→ TEXTE PROPOSÉ
________________
1er mai interdit et état de siège

« L’AKP bouscule les tabous et célèbre de nouveau la fête des travailleurs. Toutes les places de la Turquie seront ouvertes le 1er mai. » affirmait le 30 avril, le Premier ministre, Ahmet Davutoglu. Ce n’était là que pure rhétorique démocrate à destination des médias et de l’Occident. Ce 1er mai est interdit par l’État comme les années précédentes. A Istanbul, la préfecture a décidé de bloquer la place Taksim – symbole de la lutte du parc Gezi en 2013 mais surtout du 1er mai 1977 où 33 manifestants ont été tués par la police. De bloquer également le centre de la partie « européenne » d’Istanbul, les quartiers de Beşiktaş, Şişli, Kurtuluş, Mecidiyeköy, Okmeydanı, Dolmabahçe, Kabataş, Karaköy, ainsi que les deux ponts permettant de traverser le Bosphore et d’atteindre le côté dit « asiatique ». 7 kilomètres de barrières anti-émeutes selon les médias ! Les transports en communs sont coupés sur toute la zone de 6h du matin à 20h : plus aucun métro ni vapur – ces bateaux qui assurent la navette entre les deux rives du Bosphore – ni bus municipaux. Ces derniers servent à déplacer les troupes de keufs… Ces derniers sont 25000 à saturer les rues du centre de la ville, armés de tout leur arsenal – flash-balls, lacrymogènes, matraques – et aidés de 70 toma, les canons à eaux turcs et de 3 hélicoptères. Pour eux, il s’agit que rien ne se passe. Que personne ne sorte dans la rue. Qu’aucune revendication sociale et qu’aucun slogan contestataire ne puissent se faire entendre. Pour eux, la chasse est ouverte…

…Et pourtant, des dizaines de milliers de personnes prennent la rue pour clamer leur ras-le-bol de se faire exploiter par la mafia capitaliste locale et réprimer par les forces de l’État jour après jour. Beaucoup d’entre-elles se sont débrouillées la veille pour être du bon côté du Bosphore pour faire entendre qu’elles ne s’étaient en rien résigner.
________________
→ CONSIGNE A
Recopiez à l'identique les enregistrements, depuis la ligne contenant « Click the page title 什么是数字版权 » jusqu'à celle contenant « pos(521,273) », ces deux lignes comprises.

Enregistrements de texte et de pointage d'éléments
________________
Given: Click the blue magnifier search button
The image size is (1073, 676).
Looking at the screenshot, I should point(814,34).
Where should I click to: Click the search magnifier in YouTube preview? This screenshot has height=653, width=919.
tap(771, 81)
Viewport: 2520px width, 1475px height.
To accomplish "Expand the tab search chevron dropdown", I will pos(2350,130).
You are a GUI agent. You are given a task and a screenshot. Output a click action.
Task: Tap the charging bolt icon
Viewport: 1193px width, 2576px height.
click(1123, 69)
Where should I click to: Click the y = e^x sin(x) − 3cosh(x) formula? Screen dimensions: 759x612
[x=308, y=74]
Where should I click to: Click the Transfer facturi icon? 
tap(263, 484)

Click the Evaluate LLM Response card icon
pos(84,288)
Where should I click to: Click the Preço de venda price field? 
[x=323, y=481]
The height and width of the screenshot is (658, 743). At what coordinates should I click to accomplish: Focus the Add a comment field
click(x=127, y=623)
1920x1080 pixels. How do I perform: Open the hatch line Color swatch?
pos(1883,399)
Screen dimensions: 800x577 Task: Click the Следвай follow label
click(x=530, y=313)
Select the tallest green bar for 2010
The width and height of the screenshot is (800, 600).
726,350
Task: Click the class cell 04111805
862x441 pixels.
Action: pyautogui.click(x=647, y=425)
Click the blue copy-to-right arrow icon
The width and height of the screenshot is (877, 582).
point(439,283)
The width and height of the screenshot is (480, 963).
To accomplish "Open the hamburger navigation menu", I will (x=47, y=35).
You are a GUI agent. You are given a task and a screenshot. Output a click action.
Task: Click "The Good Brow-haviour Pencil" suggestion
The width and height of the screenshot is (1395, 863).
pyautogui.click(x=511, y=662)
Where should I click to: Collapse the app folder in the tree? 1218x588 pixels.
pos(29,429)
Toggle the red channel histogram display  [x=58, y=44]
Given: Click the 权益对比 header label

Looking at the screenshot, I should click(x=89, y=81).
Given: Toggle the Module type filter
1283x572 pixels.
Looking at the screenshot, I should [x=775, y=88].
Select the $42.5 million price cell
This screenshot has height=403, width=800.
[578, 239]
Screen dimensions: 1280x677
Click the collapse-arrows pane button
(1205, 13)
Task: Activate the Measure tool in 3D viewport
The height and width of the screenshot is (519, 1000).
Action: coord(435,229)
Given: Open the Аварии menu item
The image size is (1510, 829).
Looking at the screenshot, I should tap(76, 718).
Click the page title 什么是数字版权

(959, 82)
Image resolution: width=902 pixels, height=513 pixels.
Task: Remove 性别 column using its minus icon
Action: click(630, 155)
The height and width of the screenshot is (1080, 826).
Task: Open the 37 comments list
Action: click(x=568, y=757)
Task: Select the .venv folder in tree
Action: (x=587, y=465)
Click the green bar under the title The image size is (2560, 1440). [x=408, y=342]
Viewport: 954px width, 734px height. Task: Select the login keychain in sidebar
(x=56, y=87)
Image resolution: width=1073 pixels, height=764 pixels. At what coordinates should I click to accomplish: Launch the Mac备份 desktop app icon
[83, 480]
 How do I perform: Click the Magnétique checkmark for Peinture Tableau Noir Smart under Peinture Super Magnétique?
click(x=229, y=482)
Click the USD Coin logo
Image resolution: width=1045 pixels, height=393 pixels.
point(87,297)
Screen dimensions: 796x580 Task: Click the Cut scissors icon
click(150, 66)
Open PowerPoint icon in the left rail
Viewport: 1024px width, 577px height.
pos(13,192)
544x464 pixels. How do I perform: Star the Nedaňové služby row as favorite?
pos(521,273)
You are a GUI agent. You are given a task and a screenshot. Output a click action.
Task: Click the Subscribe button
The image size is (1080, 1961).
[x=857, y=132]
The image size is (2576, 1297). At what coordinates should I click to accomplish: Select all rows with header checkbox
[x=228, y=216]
________________
→ CONSIGNE B
Selon le texte sur le 1er mai interdit à Istanbul, qu'est-ce qui fait de la place Taksim un lieu symbolique ? Répondez en une à trois phrases.

→ CORRIGÉ A
Click the page title 什么是数字版权

(959, 82)
Image resolution: width=902 pixels, height=513 pixels.
Task: Remove 性别 column using its minus icon
Action: click(630, 155)
The height and width of the screenshot is (1080, 826).
Task: Open the 37 comments list
Action: click(x=568, y=757)
Task: Select the .venv folder in tree
Action: (x=587, y=465)
Click the green bar under the title The image size is (2560, 1440). [x=408, y=342]
Viewport: 954px width, 734px height. Task: Select the login keychain in sidebar
(x=56, y=87)
Image resolution: width=1073 pixels, height=764 pixels. At what coordinates should I click to accomplish: Launch the Mac备份 desktop app icon
[83, 480]
 How do I perform: Click the Magnétique checkmark for Peinture Tableau Noir Smart under Peinture Super Magnétique?
click(x=229, y=482)
Click the USD Coin logo
Image resolution: width=1045 pixels, height=393 pixels.
point(87,297)
Screen dimensions: 796x580 Task: Click the Cut scissors icon
click(150, 66)
Open PowerPoint icon in the left rail
Viewport: 1024px width, 577px height.
pos(13,192)
544x464 pixels. How do I perform: Star the Nedaňové služby row as favorite?
pos(521,273)

→ CORRIGÉ B
La place Taksim symbolise la lutte du parc Gezi en 2013. Elle symbolise surtout le 1er mai 1977, où 33 manifestants ont été tués par la police.